Cuaca mendung, langit akan menangisi bumi. Suara gemuruh guntur dan sesekali kilatan cahaya muncul membuat hari terlihat sangat tidak menyenangkan. Angin berhembus kencang membuat dahan-dahan pohon tinggi menari mengikuti arah sang angin. Kadang aku berpikir kalau si pohon terlalu naif karena terus saja membiarkan angin mengendalikannya, tetapi ternyata mereka melakukan tarian yang anggun, mereka sangat serasi.
Langit dan bumi, entah mengapa perumpaan itu dijadikan sebagai perbedaan yang sangat jauh. Langit yang jauh itu langit yang mana? Mungkin karena langit yang tak pernah menunjukkan batasnya. Langit yang dihiasi permen kapas itu, ada? Langit yang sering menangisi bumi itu adakah? Langit tempat para manusia melukiskan angan-angan mereka, itu terlihat jelaskah?

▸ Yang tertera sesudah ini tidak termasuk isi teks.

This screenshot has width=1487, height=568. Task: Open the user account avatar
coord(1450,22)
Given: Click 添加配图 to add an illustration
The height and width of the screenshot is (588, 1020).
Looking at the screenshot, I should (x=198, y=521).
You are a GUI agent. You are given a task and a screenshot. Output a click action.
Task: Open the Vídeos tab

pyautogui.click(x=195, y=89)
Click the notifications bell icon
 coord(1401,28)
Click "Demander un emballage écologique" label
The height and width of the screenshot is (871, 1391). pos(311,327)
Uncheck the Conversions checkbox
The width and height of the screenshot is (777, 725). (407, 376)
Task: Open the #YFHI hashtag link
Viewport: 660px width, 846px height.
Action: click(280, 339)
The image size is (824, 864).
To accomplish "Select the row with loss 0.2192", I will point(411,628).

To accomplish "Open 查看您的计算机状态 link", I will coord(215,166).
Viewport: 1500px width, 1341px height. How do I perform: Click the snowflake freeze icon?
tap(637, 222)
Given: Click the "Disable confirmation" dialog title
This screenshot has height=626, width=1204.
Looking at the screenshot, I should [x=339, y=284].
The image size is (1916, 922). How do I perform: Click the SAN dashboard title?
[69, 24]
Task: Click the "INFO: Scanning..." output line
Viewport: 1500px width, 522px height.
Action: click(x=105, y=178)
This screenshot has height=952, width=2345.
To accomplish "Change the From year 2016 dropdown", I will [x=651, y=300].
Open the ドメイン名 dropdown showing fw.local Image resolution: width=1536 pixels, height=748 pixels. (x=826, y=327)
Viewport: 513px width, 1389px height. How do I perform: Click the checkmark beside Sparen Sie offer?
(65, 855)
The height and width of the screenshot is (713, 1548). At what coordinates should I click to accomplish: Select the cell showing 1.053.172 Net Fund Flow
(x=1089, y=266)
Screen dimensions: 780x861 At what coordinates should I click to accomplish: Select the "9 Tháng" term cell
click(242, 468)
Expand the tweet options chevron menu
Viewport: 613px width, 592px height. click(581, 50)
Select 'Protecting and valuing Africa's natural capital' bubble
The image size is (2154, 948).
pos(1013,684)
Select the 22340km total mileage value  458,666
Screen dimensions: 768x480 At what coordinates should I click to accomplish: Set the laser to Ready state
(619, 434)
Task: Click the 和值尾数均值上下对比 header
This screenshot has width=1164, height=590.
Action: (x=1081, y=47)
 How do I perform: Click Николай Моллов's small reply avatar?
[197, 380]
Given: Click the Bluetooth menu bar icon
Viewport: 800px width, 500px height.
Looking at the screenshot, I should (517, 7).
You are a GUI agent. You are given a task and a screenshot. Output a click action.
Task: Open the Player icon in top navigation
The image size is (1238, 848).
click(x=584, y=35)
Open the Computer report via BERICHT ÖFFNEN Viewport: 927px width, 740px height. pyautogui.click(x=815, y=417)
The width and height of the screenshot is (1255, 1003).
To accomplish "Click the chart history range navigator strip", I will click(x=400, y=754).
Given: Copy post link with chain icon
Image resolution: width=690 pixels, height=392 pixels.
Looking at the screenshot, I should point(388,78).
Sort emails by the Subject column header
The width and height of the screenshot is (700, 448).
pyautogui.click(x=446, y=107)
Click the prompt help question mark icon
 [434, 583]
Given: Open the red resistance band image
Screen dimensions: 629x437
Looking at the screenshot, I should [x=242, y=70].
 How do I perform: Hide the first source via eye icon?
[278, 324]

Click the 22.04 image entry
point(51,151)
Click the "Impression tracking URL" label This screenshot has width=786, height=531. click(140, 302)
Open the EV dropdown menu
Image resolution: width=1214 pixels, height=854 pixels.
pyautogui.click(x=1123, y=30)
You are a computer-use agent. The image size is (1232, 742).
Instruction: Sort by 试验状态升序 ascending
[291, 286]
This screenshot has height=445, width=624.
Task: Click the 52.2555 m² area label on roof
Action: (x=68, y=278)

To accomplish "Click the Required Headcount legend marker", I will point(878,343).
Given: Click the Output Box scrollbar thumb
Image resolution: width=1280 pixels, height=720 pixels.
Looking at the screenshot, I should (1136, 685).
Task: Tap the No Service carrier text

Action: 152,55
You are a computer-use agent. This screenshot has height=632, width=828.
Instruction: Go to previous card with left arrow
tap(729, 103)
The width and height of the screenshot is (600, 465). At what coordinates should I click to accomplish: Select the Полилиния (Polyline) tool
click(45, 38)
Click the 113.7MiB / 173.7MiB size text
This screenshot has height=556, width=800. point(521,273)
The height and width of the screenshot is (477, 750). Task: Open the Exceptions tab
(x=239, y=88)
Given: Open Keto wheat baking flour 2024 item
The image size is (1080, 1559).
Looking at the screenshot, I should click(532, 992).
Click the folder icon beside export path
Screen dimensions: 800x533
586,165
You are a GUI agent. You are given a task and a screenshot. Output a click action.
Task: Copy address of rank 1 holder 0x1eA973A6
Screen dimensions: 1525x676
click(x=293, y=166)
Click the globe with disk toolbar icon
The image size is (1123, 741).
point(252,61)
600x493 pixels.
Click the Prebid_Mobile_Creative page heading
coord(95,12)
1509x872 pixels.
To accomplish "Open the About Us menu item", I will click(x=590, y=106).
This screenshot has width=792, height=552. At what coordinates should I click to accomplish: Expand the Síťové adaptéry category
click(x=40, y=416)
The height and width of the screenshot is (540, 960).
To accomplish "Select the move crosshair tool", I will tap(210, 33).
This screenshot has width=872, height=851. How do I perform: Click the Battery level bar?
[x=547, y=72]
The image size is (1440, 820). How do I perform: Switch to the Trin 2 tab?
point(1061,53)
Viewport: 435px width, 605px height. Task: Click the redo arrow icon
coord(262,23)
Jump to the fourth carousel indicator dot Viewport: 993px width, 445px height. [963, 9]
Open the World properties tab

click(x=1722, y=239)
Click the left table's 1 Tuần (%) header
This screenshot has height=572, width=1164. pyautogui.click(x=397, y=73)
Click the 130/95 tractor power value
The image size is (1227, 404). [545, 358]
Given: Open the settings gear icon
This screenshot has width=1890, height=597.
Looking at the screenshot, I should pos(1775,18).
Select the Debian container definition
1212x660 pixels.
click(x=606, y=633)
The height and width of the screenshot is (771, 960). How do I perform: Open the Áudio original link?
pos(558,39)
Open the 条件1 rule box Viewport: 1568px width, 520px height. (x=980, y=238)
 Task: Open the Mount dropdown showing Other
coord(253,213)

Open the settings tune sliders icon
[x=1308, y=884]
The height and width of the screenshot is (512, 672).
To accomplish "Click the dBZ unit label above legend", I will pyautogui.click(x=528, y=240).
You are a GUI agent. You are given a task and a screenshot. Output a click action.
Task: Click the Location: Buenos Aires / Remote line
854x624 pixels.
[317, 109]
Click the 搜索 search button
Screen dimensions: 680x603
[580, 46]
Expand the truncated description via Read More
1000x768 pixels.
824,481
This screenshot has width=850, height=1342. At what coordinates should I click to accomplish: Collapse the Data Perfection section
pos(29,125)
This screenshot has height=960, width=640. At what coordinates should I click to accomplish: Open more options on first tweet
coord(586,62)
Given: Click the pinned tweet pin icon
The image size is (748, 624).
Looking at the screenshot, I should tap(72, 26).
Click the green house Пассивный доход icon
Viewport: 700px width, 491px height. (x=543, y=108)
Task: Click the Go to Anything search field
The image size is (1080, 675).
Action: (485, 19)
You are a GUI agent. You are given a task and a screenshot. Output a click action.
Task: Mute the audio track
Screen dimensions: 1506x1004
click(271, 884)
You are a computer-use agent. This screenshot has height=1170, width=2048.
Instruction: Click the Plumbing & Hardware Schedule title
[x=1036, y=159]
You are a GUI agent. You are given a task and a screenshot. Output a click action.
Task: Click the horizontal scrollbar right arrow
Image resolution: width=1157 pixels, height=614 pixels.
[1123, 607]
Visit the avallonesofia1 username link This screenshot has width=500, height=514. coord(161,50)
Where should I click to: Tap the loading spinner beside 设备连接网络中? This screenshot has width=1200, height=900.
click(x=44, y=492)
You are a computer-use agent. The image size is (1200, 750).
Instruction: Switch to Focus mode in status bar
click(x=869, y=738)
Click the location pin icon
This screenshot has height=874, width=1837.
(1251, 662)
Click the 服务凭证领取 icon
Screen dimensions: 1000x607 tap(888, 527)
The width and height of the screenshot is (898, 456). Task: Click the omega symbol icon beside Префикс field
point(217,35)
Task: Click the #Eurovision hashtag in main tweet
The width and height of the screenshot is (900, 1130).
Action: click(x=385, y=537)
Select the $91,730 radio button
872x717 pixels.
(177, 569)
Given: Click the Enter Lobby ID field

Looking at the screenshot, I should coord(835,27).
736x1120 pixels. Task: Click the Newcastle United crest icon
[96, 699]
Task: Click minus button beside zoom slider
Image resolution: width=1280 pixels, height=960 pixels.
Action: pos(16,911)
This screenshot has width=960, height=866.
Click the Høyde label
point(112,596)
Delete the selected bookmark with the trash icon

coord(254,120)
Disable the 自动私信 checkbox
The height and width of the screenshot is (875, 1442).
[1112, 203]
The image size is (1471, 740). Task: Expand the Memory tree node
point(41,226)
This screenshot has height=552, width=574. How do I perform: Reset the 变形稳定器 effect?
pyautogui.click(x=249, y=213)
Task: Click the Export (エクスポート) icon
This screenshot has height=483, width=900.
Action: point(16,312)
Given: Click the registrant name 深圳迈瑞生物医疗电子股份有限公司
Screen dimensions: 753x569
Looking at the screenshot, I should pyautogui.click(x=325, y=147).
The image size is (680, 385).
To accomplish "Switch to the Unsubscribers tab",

"Apa yang kau pikirkan?" suara khas bariton menarikku dari pikiranku
Gaara, sosok yang sangat menabjubkan, bahkan saat aku sedang serius memikirkan sesuatu ia selalu saja bisa mengalihkan pikiranku. Dia hadir dalam sekejap disampingku bersama dengan datangnya angin, dia terlihat lebih tinggi sejak terakhir aku melihatnya, rahangnya lebih tegas dan kantung matanya menghitam.
"tidak ada" jawabku sambil tersenyum menatapnya, aku masih menyusuri wajahnya.
"kau tahu, kenapa langit dan bumi dijadikan perumpamaan perbedaan?" aku tak menjawab, kubiarkan ia meneruskan "bukan karena jarak, bukan karena bumi tak bisa menggapai langit. Bumi berkehidupan dan penuh dengan warna-warni sedangkan langit hanya hitam dan hampa, itulah mengapa mereka berbeda"
"ohh" aku bergumam
"walaupun begitu manusia juga sering melupakan sesuatu, bumi membuat langit terlihat hidup makanya langit selalu melindungi bumi"
Dan kemudian dia pergi bersama angin utara yang berhembus.
Aku mengerti sekarang, bahwa kami tidak berbeda, tapi hanya saling melengkapi 'itukan maksudmu Gaara?' tanyaku dalam hati.